AMSTERDAM, October 3 /PRNewswire/ -- Amsterdam Molecular Therapeutics (Euronext: AMT), a leader in the field of human gene therapy, announced today that it intends to incorporate additional data into the Marketing Authorization Application (MAA) for Glybera(R) for Lipoprotein Lipase Deficiency (LPLD), a seriously debilitating and potentially lethal disease.

The data obtained so far from two phase II clinical studies (22 patients in total) demonstrate that Glybera(R) is well-tolerated (no drug-related severe adverse events and no dose-limiting toxicity). Positive effects were shown on fat (triglyceride) metabolism, resulting in an almost complete disappearance of pancreatitis during both the immediate 12-week study observation period and the long-term follow-up (up to 3 years post-injection), as well as the disappearance or reduction of fat accumulations in skin or retina. All patients reported gain of energy and in the two patients that had diabetes, a reduction of insulin resistance was observed, leading to a reduction of their diabetic medication.

In consultation with the Rapporteur countries, Germany and the United Kingdom, of the European Medicines Agency (EMEA) and Health Canada, AMT has decided to expand the clinical experience and to augment the Marketing Authorization Application (MAA) with an additional 16-patient study that will investigate the broader impact of this gene therapy on additional aspects of lipid metabolism. Preparations for this study to be conducted in Canada will start immediately. Submission of the MAA to the EMEA is foreseen in the second half of 2009. In line with the guidance given in the half year financial report, the Company's cash position allows the completion of this study to be done with existing financial resources.
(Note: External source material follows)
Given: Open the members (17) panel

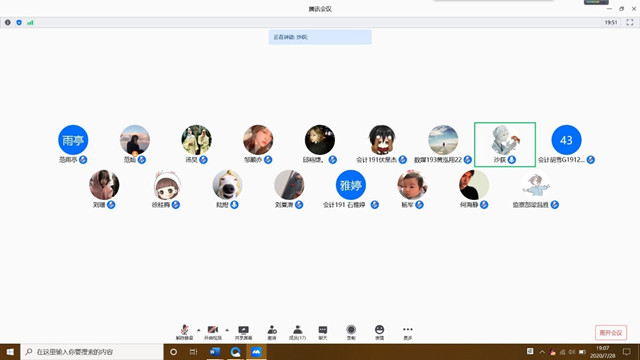Looking at the screenshot, I should click(298, 332).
AMT has developed Glybera(R) as a cure for patients with the rare genetic disorder, LPLD. Because of a defective gene, LPLD patients do not produce an enzyme that normally breaks down fats in the blood. These patients have extremely high fat levels in their blood, resulting in recurrent and potentially lethal pancreatitis as well as an increased risk of cardiovascular complications and diabetes. Currently, there exists no effective treatment or cure for this serious disease.
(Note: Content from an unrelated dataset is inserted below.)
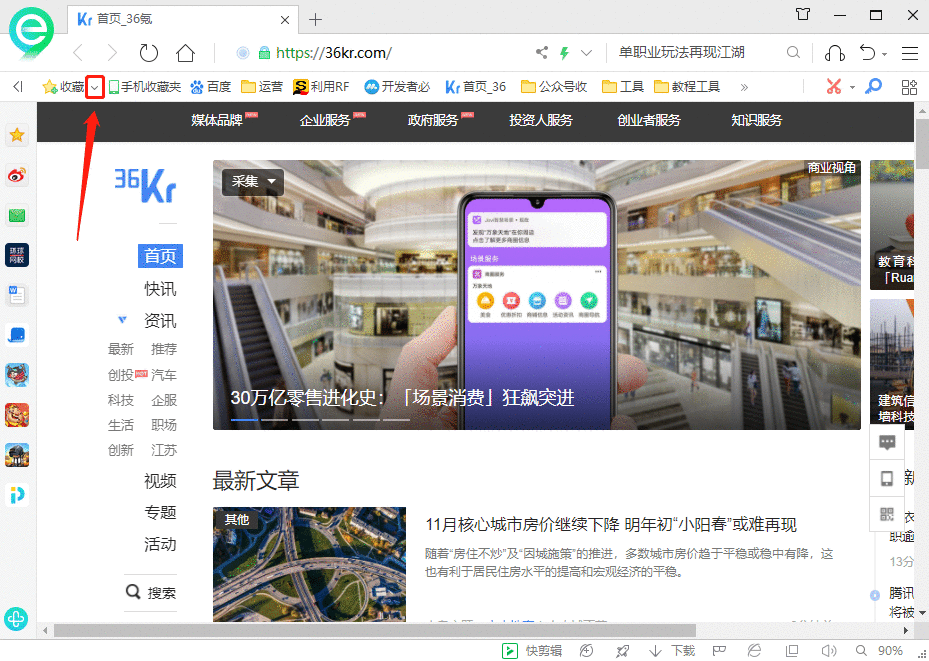
Task: Open the password key tool
Action: (875, 87)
Glybera(R) is a gene therapy, which inserts into muscle tissue a healthy gene that restores the enzyme (lipoprotein lipase) activity required to process fat. The advantage of this therapy is its potential to cure a disease instead of just treating the symptoms.

About Amsterdam Molecular Therapeutics

AMT has a unique gene therapy platform that to date appears to circumvent many if not all of the obstacles that have prevented gene therapy from becoming a mainstay of clinical medicine. Using adeno-associated viral (AAV) vectors as the delivery vehicle of choice for therapeutic genes, the company has been able to design and validate what is probably the first stable and scalable AAV production platform. As such, AMT's proprietary platform holds tremendous promise for thousands of rare (orphan) diseases that are caused by one faulty gene. AMT currently has a product pipeline with seven products at different stages of development.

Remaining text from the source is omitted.